Clinical conditions, alcohol consumption, and hemorrhage location predicted death and poor outcome after intracerebral hemorrhage
ACP J Club. 1996 May-June;124:77. doi:10.7326/ACPJC-1996-124-3-077
Juvela S. Risk factors for impaired outcome after spontaneous intracerebral hemorrhage. Arch Neurol. 1995 Dec;52:1193-200. [PubMed ID: 7492294]
To determine the independent risk factors for impaired outcome at 1 year after spontaneous intracerebral hemorrhage (ICH).
Inception cohort followed for up to 1 year.
A university hospital in Finland.
156 consecutive patients (median age 50 y, age range 16 to 60 y, 62% men) who were hospitalized with a first-ever ICH. Exclusion criteria were hematoma caused by head trauma, brain tumor, saccular arterial aneurysm, arteriovenous malformation, or moyamoya disease; late-stage, severe disease with bleeding tendency or coagulation disorders; and other severe disabling disorders or diseases.
Assessment of Prognostic Factors
Patient and family interviews were used to gather the time of disease onset, patient characteristics, previous diseases and hospitalizations, use of medications, smoking status, and current and long-term alcohol use.
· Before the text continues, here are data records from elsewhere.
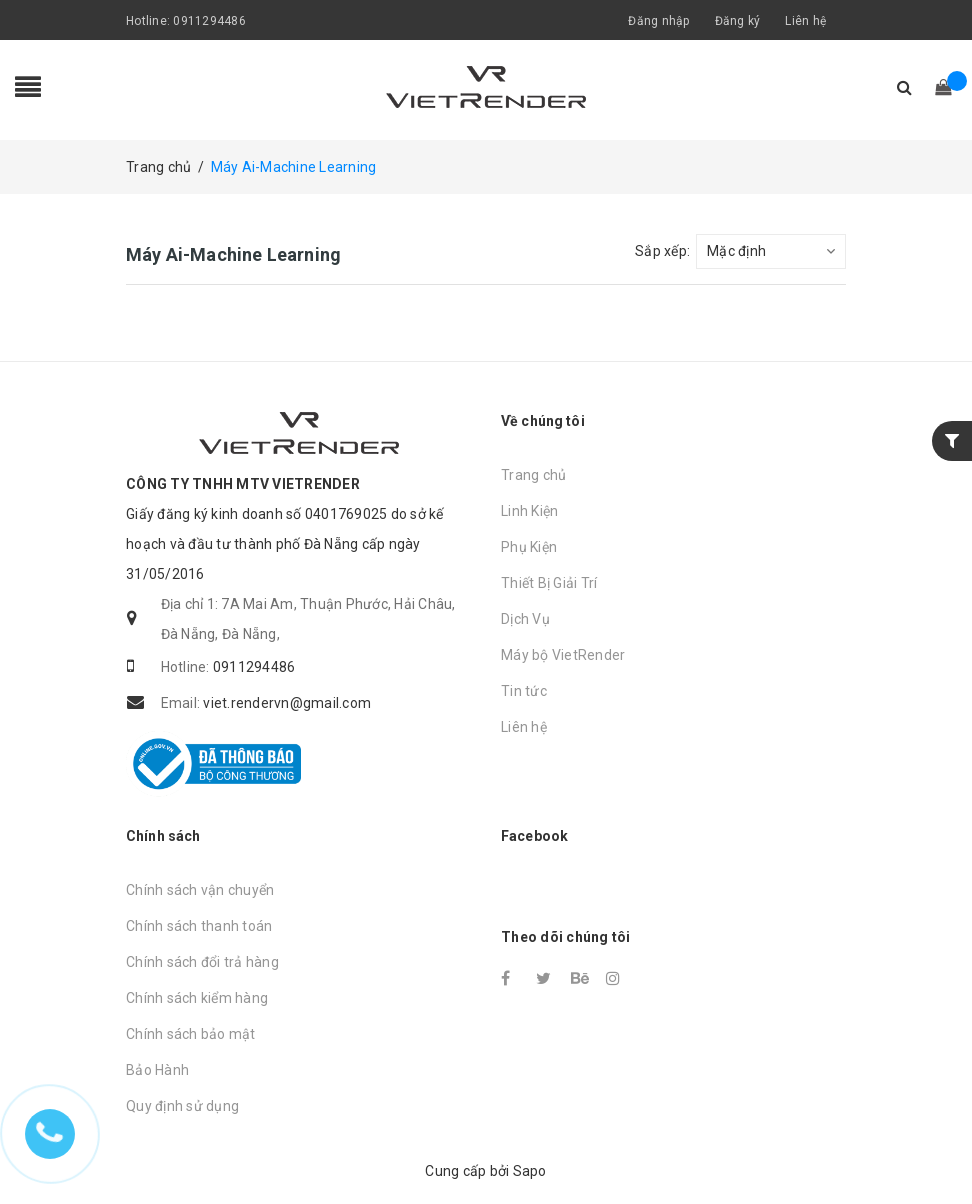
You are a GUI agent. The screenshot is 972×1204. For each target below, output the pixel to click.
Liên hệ (805, 21)
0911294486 (209, 21)
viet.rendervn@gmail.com (287, 703)
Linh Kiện (529, 511)
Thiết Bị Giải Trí (549, 583)
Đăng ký (738, 21)
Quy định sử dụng (182, 1106)
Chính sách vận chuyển (200, 890)
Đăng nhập (658, 21)
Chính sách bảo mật (191, 1034)
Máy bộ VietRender (563, 655)
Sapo (530, 1171)
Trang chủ (533, 475)
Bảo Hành (157, 1070)
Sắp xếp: (662, 251)
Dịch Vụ (525, 619)
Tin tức (524, 691)
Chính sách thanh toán (199, 926)
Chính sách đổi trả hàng (202, 962)
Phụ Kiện (529, 547)
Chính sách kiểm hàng (197, 998)
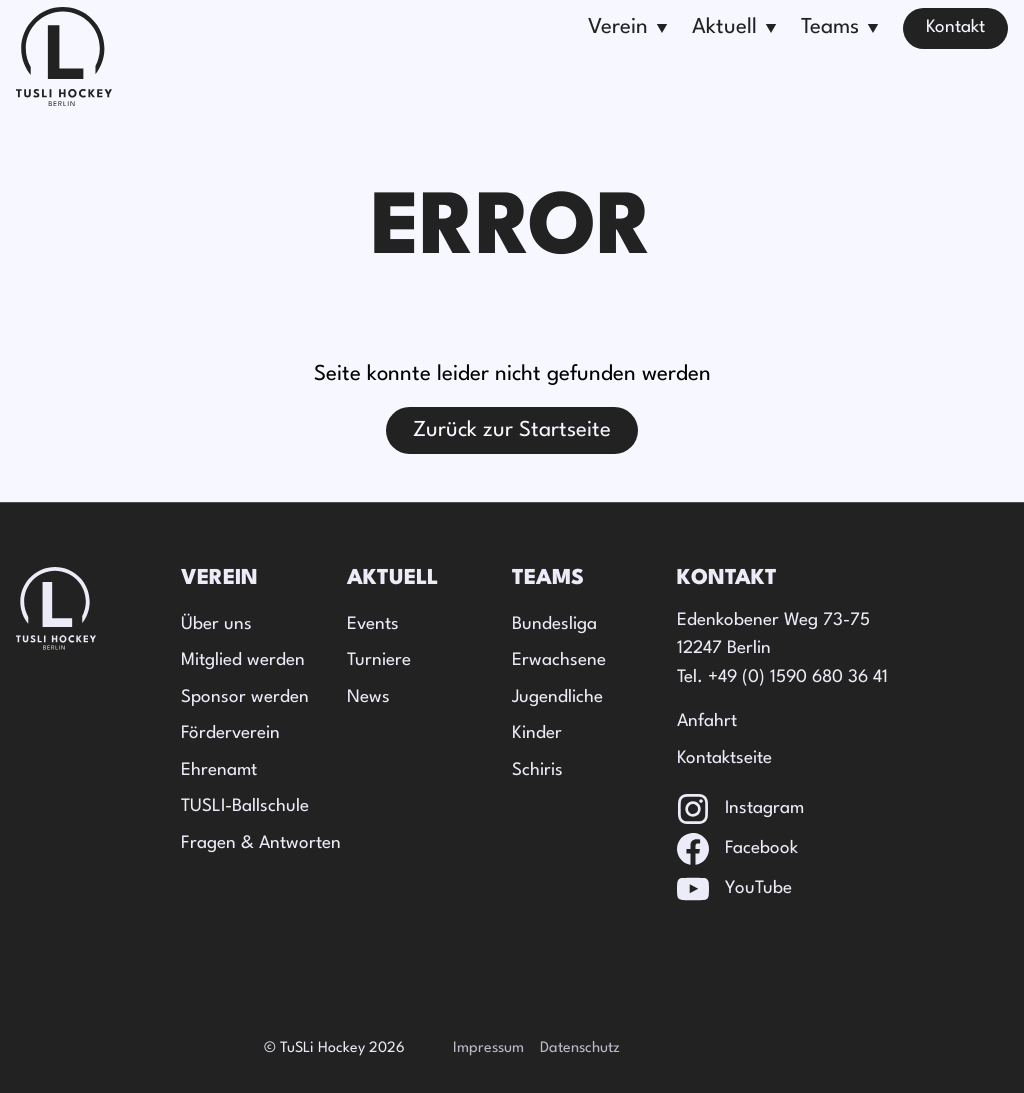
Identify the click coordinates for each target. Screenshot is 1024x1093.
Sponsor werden (245, 697)
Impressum (488, 1048)
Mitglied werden (243, 660)
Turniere (379, 660)
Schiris (537, 770)
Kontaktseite (724, 758)
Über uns (216, 624)
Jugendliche (557, 697)
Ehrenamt (219, 770)
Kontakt (955, 27)
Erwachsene (559, 660)
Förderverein (230, 733)
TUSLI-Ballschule (245, 806)
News (368, 697)
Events (373, 624)
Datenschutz (580, 1048)
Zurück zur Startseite (512, 430)
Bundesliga (554, 624)
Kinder (537, 733)
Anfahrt (707, 721)
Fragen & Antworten (261, 843)
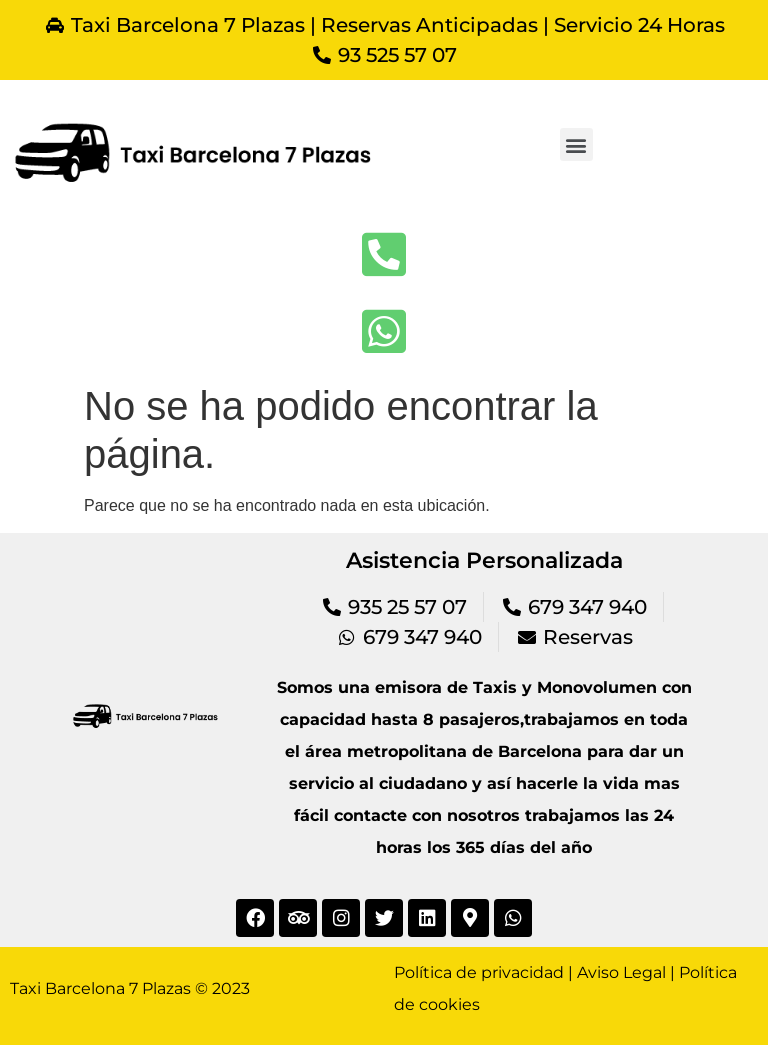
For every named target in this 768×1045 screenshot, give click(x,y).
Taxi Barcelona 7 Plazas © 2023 (130, 988)
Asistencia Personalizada (484, 560)
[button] (576, 144)
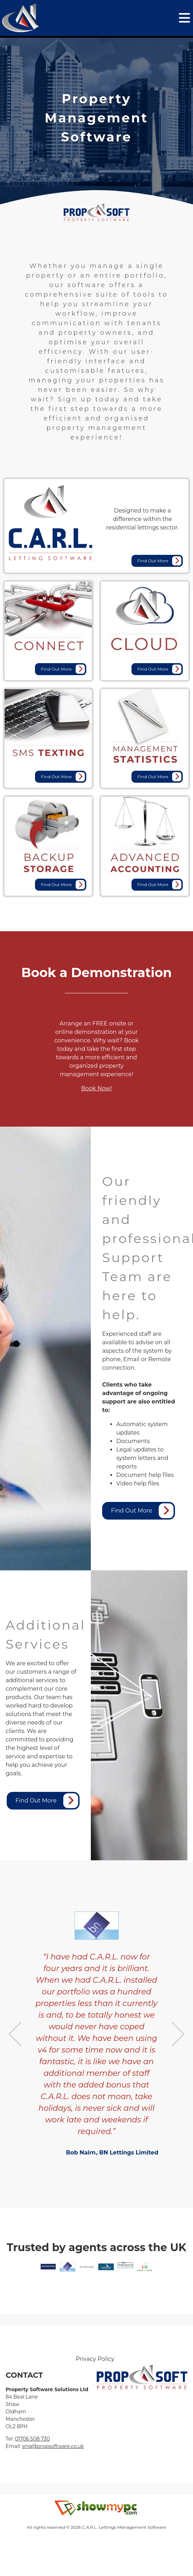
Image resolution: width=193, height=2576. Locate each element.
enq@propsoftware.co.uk (53, 2446)
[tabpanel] (96, 117)
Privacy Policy (95, 2359)
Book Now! (96, 1088)
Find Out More (160, 560)
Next (178, 2034)
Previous (15, 2034)
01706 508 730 (32, 2439)
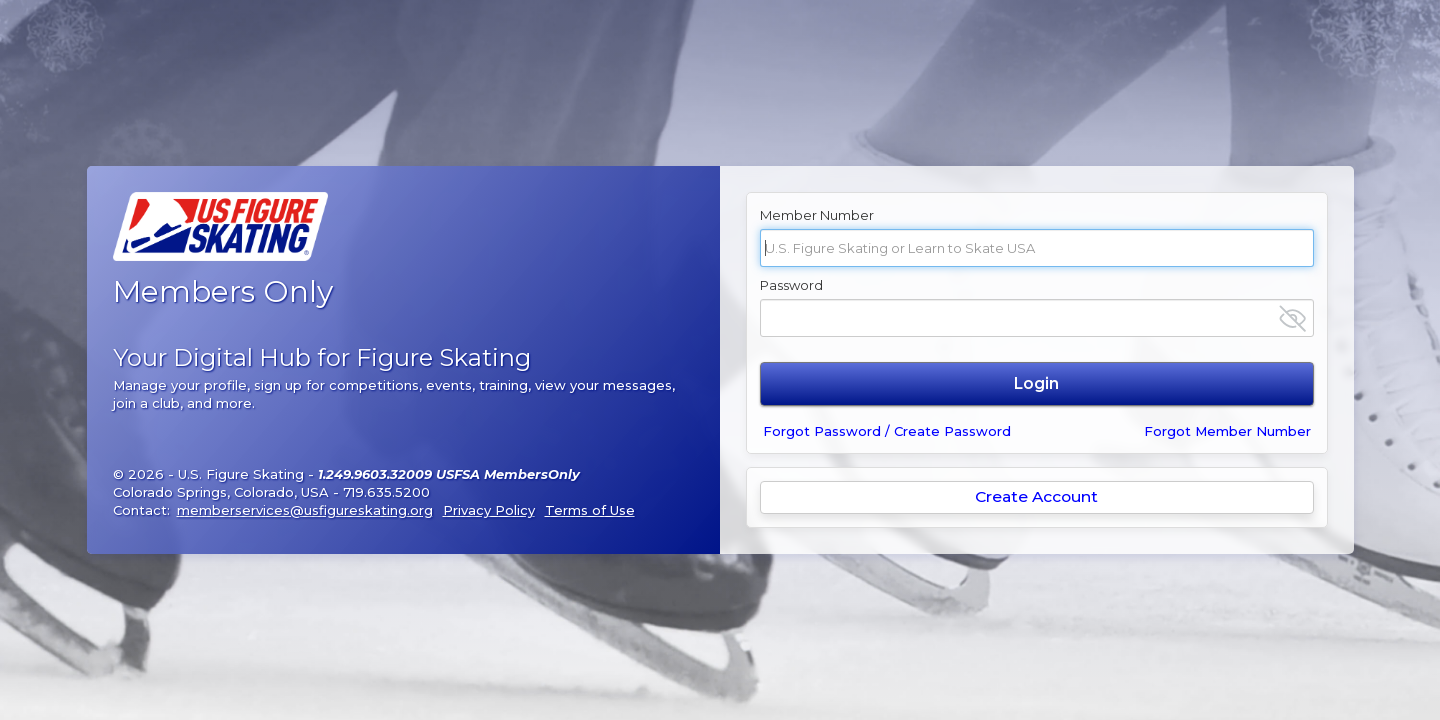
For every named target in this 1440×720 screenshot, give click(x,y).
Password (791, 285)
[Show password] (1292, 318)
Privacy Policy (489, 510)
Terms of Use (590, 510)
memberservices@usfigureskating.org (305, 510)
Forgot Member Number (1227, 431)
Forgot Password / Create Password (887, 431)
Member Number (817, 215)
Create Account (1036, 496)
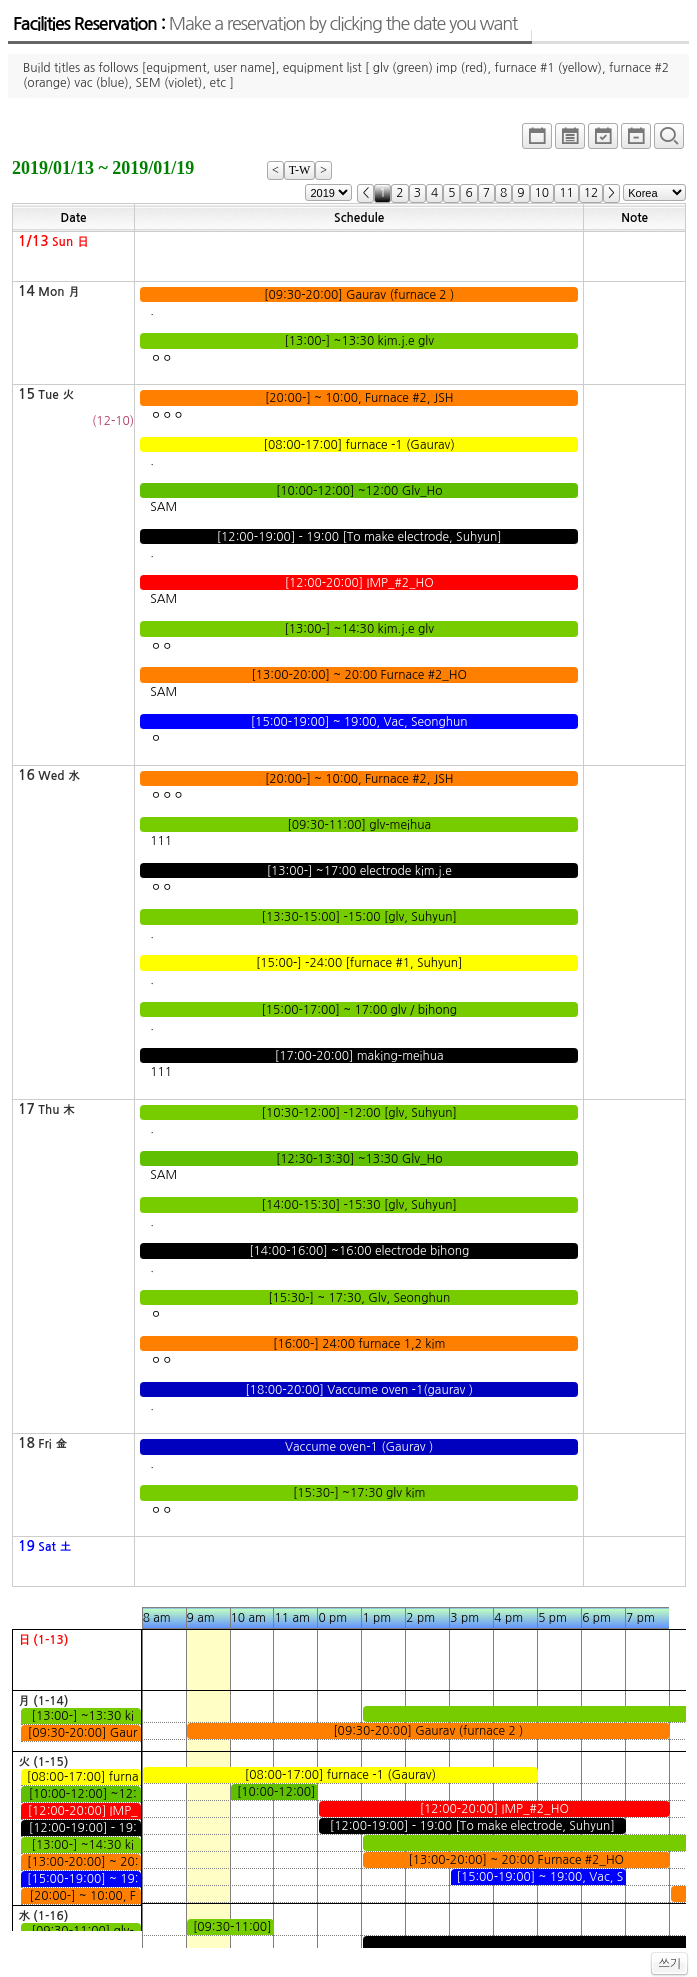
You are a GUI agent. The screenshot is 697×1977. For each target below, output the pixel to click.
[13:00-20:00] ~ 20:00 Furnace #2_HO (359, 675)
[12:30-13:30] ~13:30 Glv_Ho (359, 1159)
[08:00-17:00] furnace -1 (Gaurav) (359, 445)
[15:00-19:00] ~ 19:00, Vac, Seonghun (359, 722)
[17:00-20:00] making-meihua (359, 1056)
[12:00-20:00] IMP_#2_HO (359, 583)
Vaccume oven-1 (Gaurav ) (359, 1447)
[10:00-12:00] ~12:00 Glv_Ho (359, 491)
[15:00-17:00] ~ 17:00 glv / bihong (359, 1010)
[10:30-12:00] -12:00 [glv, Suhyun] (359, 1113)
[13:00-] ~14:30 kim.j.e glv (359, 629)
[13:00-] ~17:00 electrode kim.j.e (359, 871)
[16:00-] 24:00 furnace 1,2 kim (359, 1344)
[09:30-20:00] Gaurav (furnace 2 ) (359, 295)
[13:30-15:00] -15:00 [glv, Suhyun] (359, 917)
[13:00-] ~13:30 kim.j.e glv (359, 341)
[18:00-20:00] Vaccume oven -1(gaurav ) (359, 1390)
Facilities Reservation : (265, 24)
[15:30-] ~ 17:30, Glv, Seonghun (359, 1298)
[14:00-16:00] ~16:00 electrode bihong (359, 1251)
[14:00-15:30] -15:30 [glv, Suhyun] (359, 1205)
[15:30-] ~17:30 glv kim (359, 1493)
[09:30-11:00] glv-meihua (359, 825)
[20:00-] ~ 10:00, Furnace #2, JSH (359, 398)
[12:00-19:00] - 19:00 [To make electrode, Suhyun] (359, 537)
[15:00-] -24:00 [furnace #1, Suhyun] (359, 963)
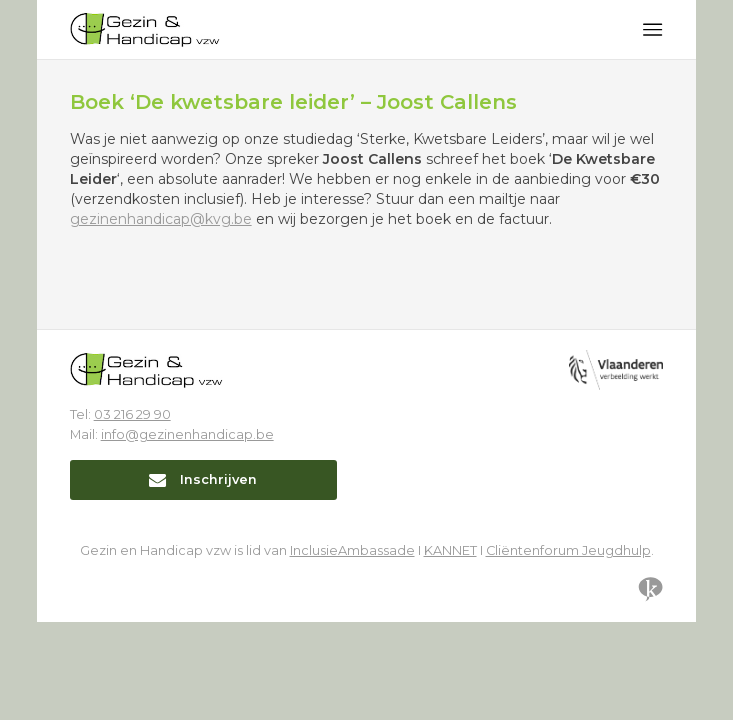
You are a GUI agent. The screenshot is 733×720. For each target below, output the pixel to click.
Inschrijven (203, 479)
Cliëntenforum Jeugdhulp (568, 550)
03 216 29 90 (132, 414)
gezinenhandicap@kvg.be (161, 219)
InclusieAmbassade (352, 550)
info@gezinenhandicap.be (187, 434)
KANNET (450, 550)
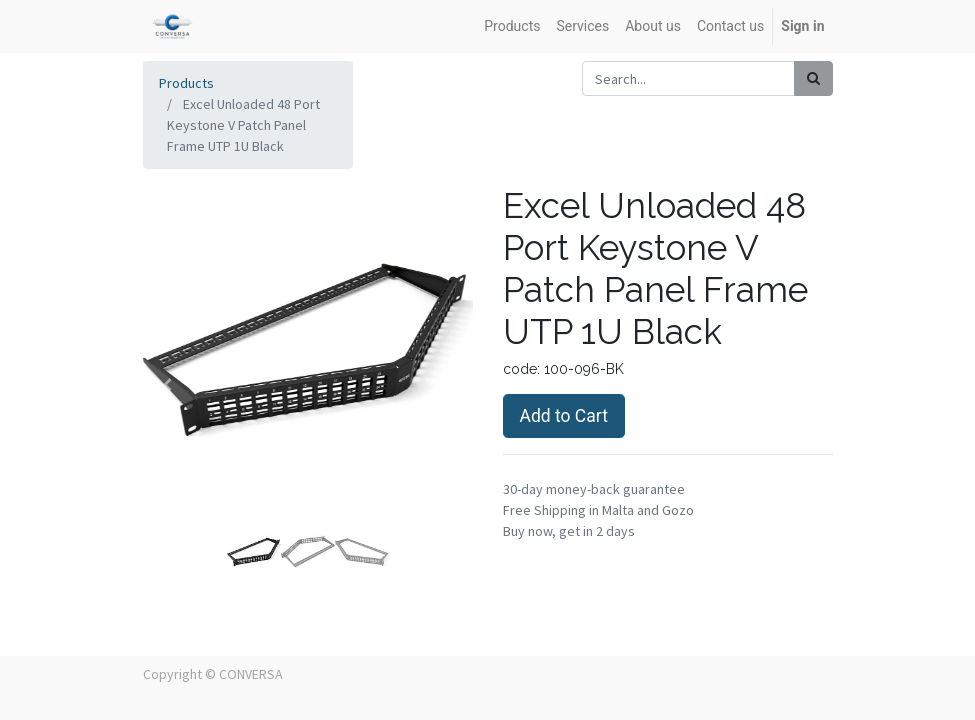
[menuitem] (512, 26)
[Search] (813, 78)
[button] (168, 385)
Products (186, 83)
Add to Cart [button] (564, 416)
The Glasgow Outcome Scale (GOS) was used to assess the patient's clinical condition. Medical charts, autopsy data, radiographs, and laboratory results were used for data that related to ICH.
Main Outcome Measures
Death and impaired outcome (death, vegetative state, or severe disability measured by the GOS).
Of 57 patients who died of hemorrhage, 30% died during the first 24 hours, 53% within 3 days, and 98% within 4 weeks. At 1 year, 64 patients were independent, and 34 were dependent in activities of daily living. Independent predictors of death using multivariate analysis (adjusted for age, sex, body mass index, and hypertension) were GOS scores (odds ratio [OR] 0.46, 95% CI 0.36 to 0.59, P < 0.001) and the presence of a subcortical hematoma (OR 0.18, CI 0.04 to 0.91, P = 0.04). Independent predictors of poor outcomes (adjusted for sex, hypertension, body mass index, smoking, intraventricular hemorrhage, and surgery) were GOS scores (OR 0.57, CI 0.44 to 0.73, P < 0.001); presence of subcortical hematoma (OR 0.04, CI 0.01 to 0.27, P < 0.001); hematoma volume per 10 mL (OR 1.31, CI 1.03 to 1.67, P = 0.03); age per year (OR 1.10, CI 1.03 to 1.18 P = 0.004); alcohol consumed within the previous week per 100 g/wk (OR 1.21, CI 1.01 to 1.43, P = 0.03); and the presence of cerebellar hematoma (OR 0.13, CI 0.02 to 0.95, P = 0.04).
Death after intracerebral hemorrhage was associated with the patient's clinical condition as measured by the Glasgow Outcome Scale and the location of hemorrhage. Poor outcome was associated with clinical condition, location of hemorrhage, size of hematoma, age, alcohol consumption within the previous week, and the presence of cerebellar hematoma.
Sources of funding: Paavo Nurmi Foundation and Maire Taponen Foundation, Helsinki.
For article reprint: Dr. S. Juvela, Department of Neurosurgery, Helsinki University Central Hospital, Topeliuksenkatu 5, FIN-00260 Helsinki, Finland. FAX 358-0471-87560.
This study by Juvela is the first to assess the clinical factors before the hemorrhage as independent predictors for the prognosis of spontaneous ICH.
The study design, sample selection, and data collection are methodologically adequate. The multivariate analysis adjusted for several known risk factors for impaired outcome after spontaneous ICH. Death alone and death or severe disability at 1 year after hemorrhage have been examined as poor outcomes.
The study confirms the earlier reports that the patient's age, GOS score, volume of the hematoma, and intraventricular hemorrhage are independent prognostic factors for spontaneous ICH. It adds 2 more independent predictors of prognosis to the list: alcohol use in the week before the hemorrhage and the location of the hematoma. Subcortical and cerebellar hematomas have strong and independent associations with good long-term outcome, irrespective of other prognostic factors or surgery. Alcohol use in the week before the hemorrhage has a relatively weak association with poor long-term outcome. Tuhrim and colleagues (1) reported an interaction between the GOS and intraventricular hemorrhage that suggests that intraventricular hemorrhage carried an especially grave prognosis in patients who were comatose, but the study by Juvela does not confirm this interaction.
Besides age, volume of hematoma, clinical condition, and intraventricular hemorrhage, the location of the hematoma should be considered an important factor for assessing the long-term outcome in patients with spontaneous ICH. This study should motivate clinicians to also consider clinical factors that are present before the hemorrhage, specifically alcohol that was consumed within the previous week.